Tuberculosis (TB) remains a deadly infectious disease, affecting millions of people worldwide. Although it is a global epidemic, TB predominantly affects populations in resource-poor countries, where 98% of all deaths due to TB occur (1). Worldwide, two billion people are latently infected with Mycobacterium tuberculosis (MTB). In 2005, 8.9 million new cases of TB were recorded, and 1.8 million deaths were attributed to the disease (2, 3). According to the World Health Organization (WHO), there were an estimated 500,000 cases of MDR-TB in 2007 (4). It is estimated that the actual number of new cases is three times the number of cases reported (5).
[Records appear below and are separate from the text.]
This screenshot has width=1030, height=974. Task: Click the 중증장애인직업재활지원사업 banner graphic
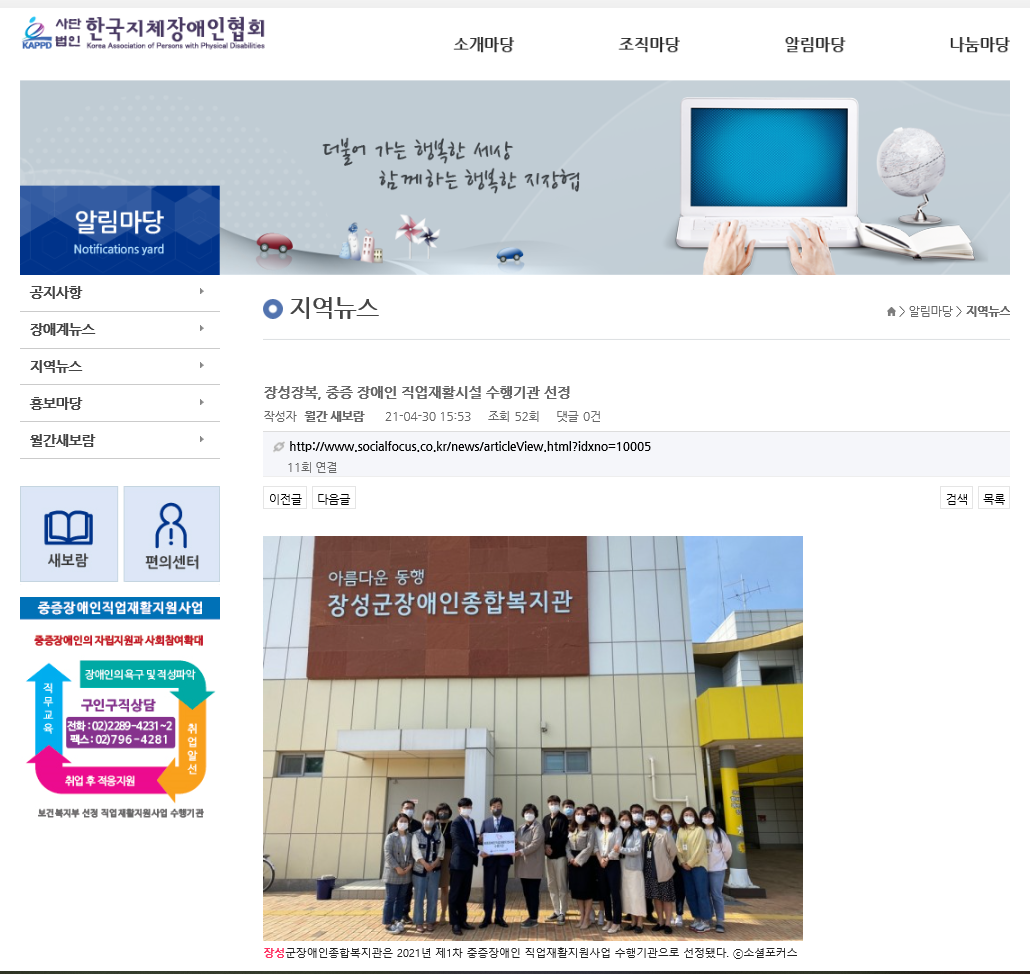click(x=120, y=710)
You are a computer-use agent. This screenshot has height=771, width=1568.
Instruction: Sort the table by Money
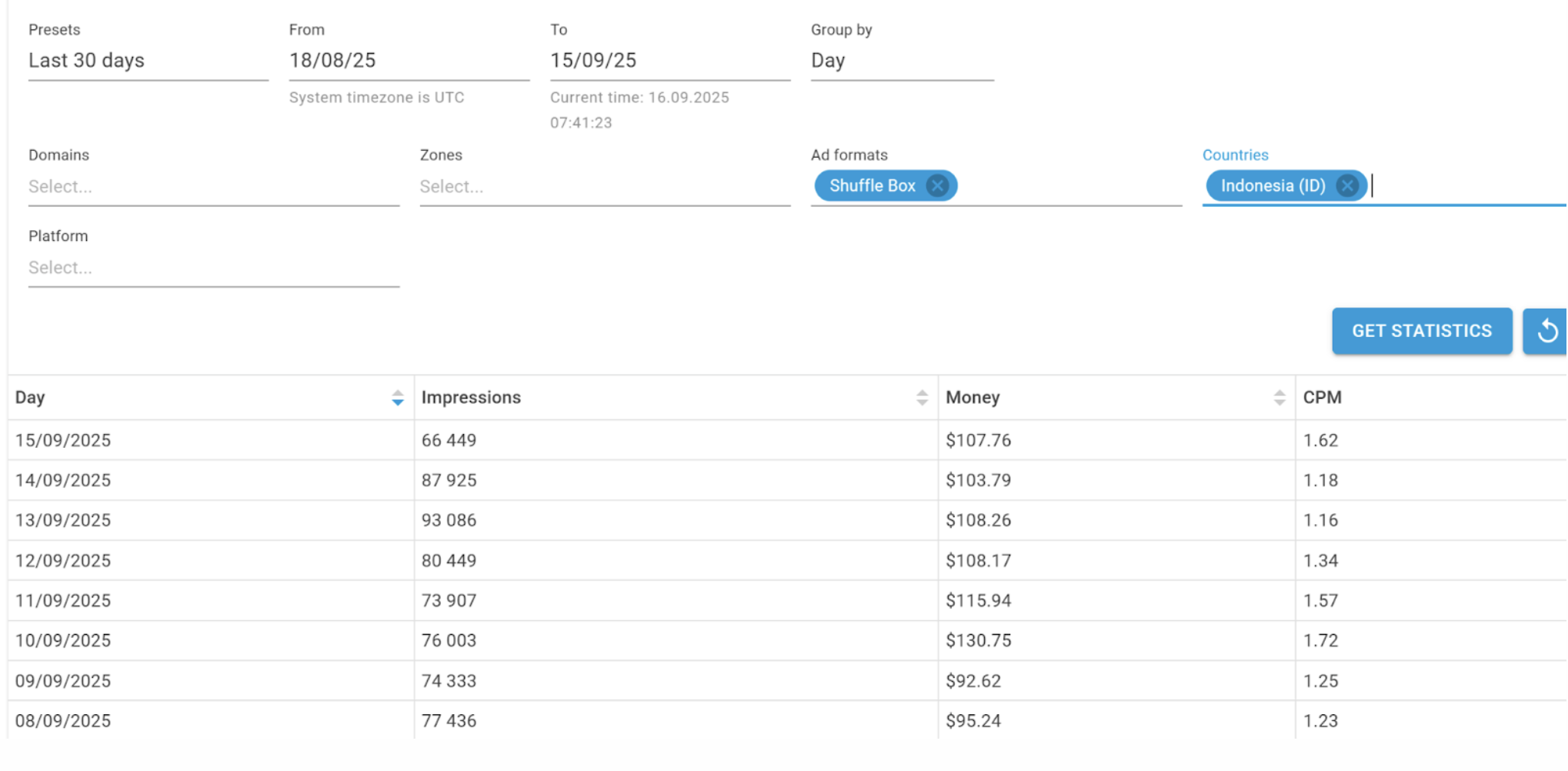1279,397
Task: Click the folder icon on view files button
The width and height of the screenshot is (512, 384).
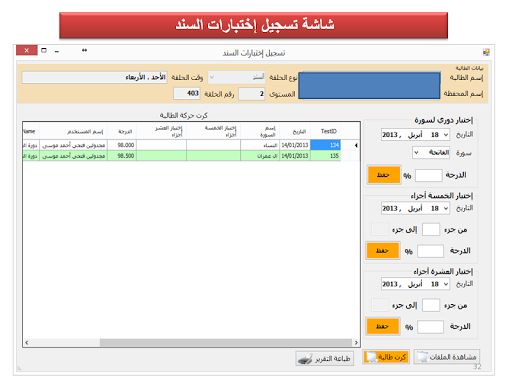Action: click(x=422, y=357)
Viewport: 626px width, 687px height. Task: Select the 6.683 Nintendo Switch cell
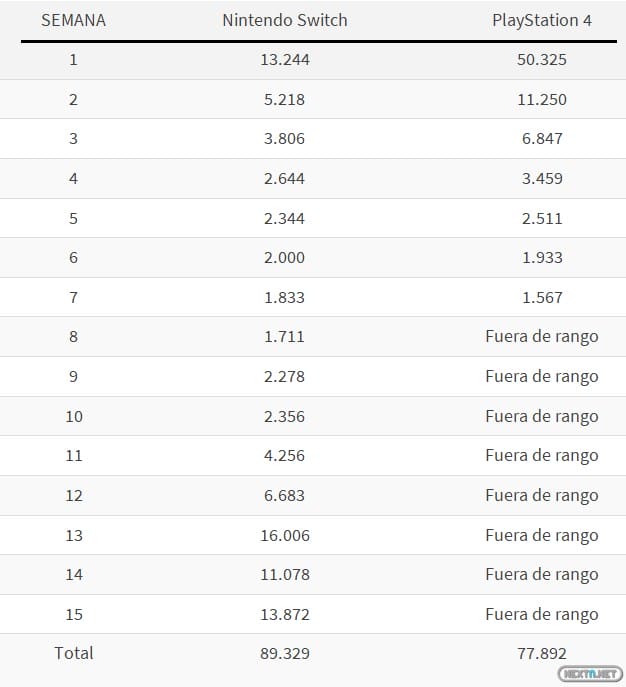[285, 496]
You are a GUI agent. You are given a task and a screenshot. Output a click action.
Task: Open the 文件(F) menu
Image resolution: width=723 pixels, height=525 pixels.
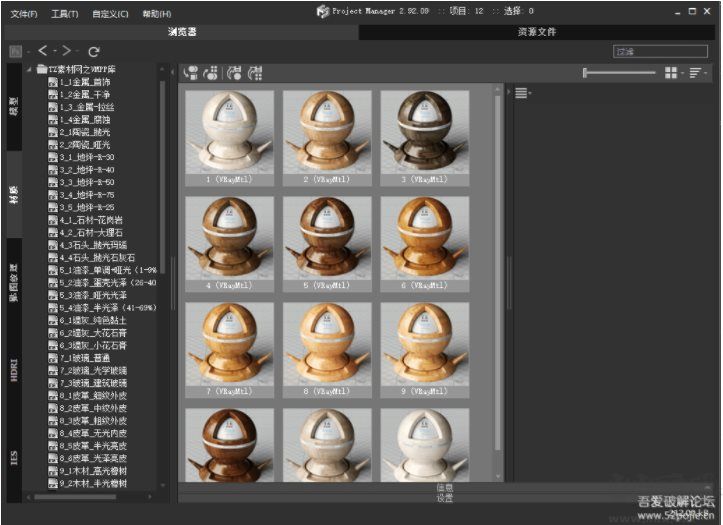point(24,14)
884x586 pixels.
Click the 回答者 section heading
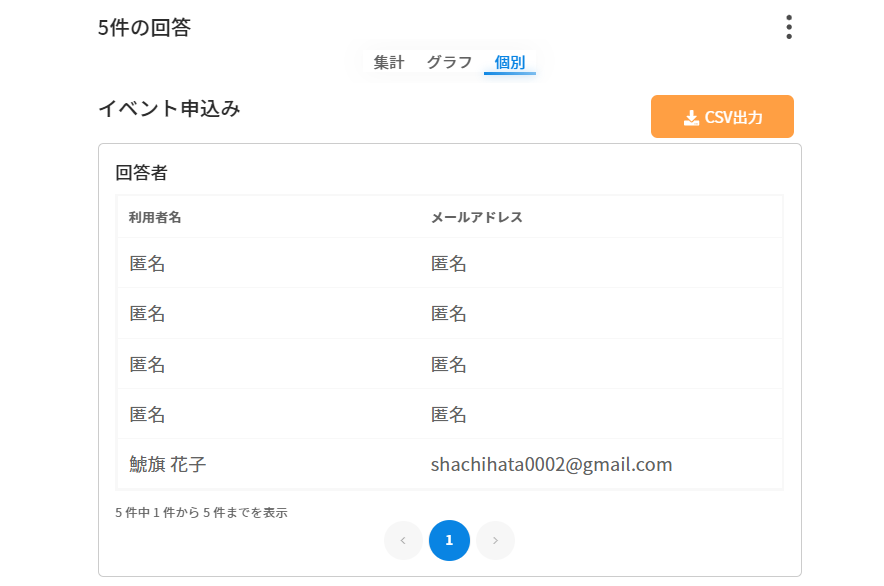[141, 172]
One-third of 40 million people currently infected with human immunodeficiency virus (HIV) are co-infected with TB (6, 7). The changing patterns of global health events over the last two decades, particularly the spread of HIV and drug-resistant TB, have aided in posing serious healthcare problems, thus necessitating the advancement of alternative strategies for effectively combating these re-emerging problems. Strains of MTB resistant to anti-mycobacterial agents, including isoniazid (INH) and rifampicin (RIF), with or without resistance to other first-line drugs, have been reported worldwide (8). Recently-described extensively drug-resistant TB (XDR-TB) has been reported in South Africa (9–11).
The WHO recommends standardized TB treatment regimens based on short-course chemotherapy. The anti-TB drug regimen recommended for the treatment of new cases consists of two months of INH, RIF, pyrazinamide (PZA), and ethambutol (EMB) administration, followed by four months of INH and RIF (12). This treatment is usually effective against wild MTB strains that have never been exposed to anti-TB drugs for more than 30 days (13). The most common indicator of drug-resistant (DR) and multidrug-resistant tuberculosis (MDR-TB) is a history of incorrect treatment of TB (14, 15).
Continuous surveillance of primary (infection with a drug-resistant strain) and secondary drug resistance (selection and growth of resistant population) patterns of MTB is important in assessing the efficacy of chemotherapy regimens used in the past years and in detecting the problems in past treatments (16). Attention has focused on assessing the global burden of MDR-TB and predicting the future threat of this pathogen. Some investigators predict a global pandemic of MDR-TB whereas others see it as a local problem that can be managed by properly implementing the currently-recommended strategies (14). Despite this attention, there is little consensus on either the magnitude of the problem or its future trend.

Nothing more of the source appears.